-- To be done --
Turn the lines below into a Markdown table with two columns, No. and Line, one row per line and no blank lines. Begin at the line that has "You are a GUI" and stop after the line that has "tap(734, 61)", including both, and leave the pictures out.

-- Source material --
★ ★ ★ ★ ★

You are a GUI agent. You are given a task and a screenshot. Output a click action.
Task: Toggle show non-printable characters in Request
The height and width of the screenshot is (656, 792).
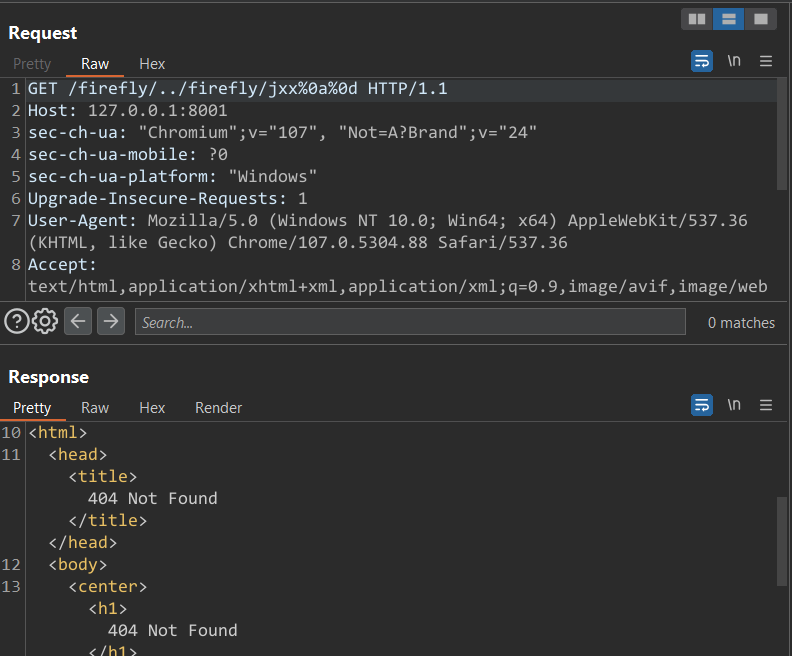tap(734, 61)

★ ★ ★ ★ ★

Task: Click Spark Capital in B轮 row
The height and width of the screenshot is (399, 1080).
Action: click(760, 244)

★ ★ ★ ★ ★

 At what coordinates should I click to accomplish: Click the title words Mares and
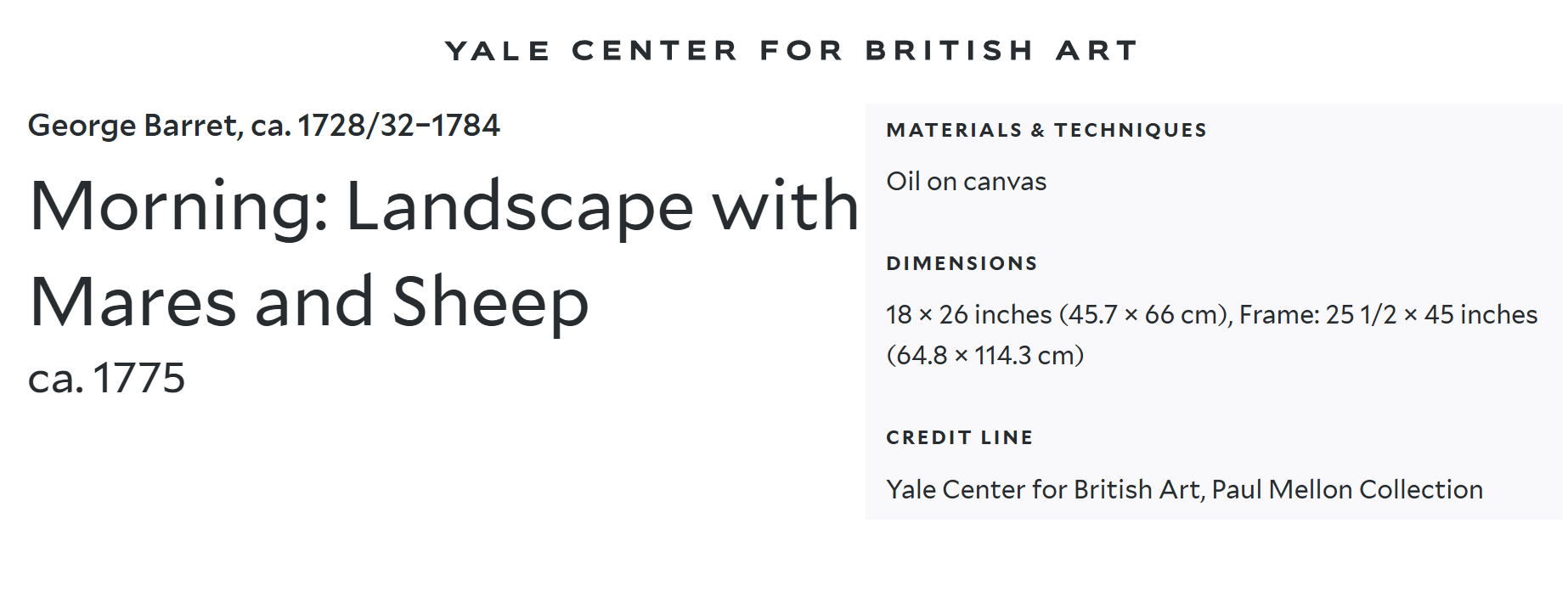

★ ★ ★ ★ ★

-- Expected answer --
| No. | Line |
|---|---|
| 1 | You are a GUI agent. You are given a task and a screenshot. Output a click action. |
| 2 | Task: Toggle show non-printable characters in Request |
| 3 | The height and width of the screenshot is (656, 792). |
| 4 | tap(734, 61) |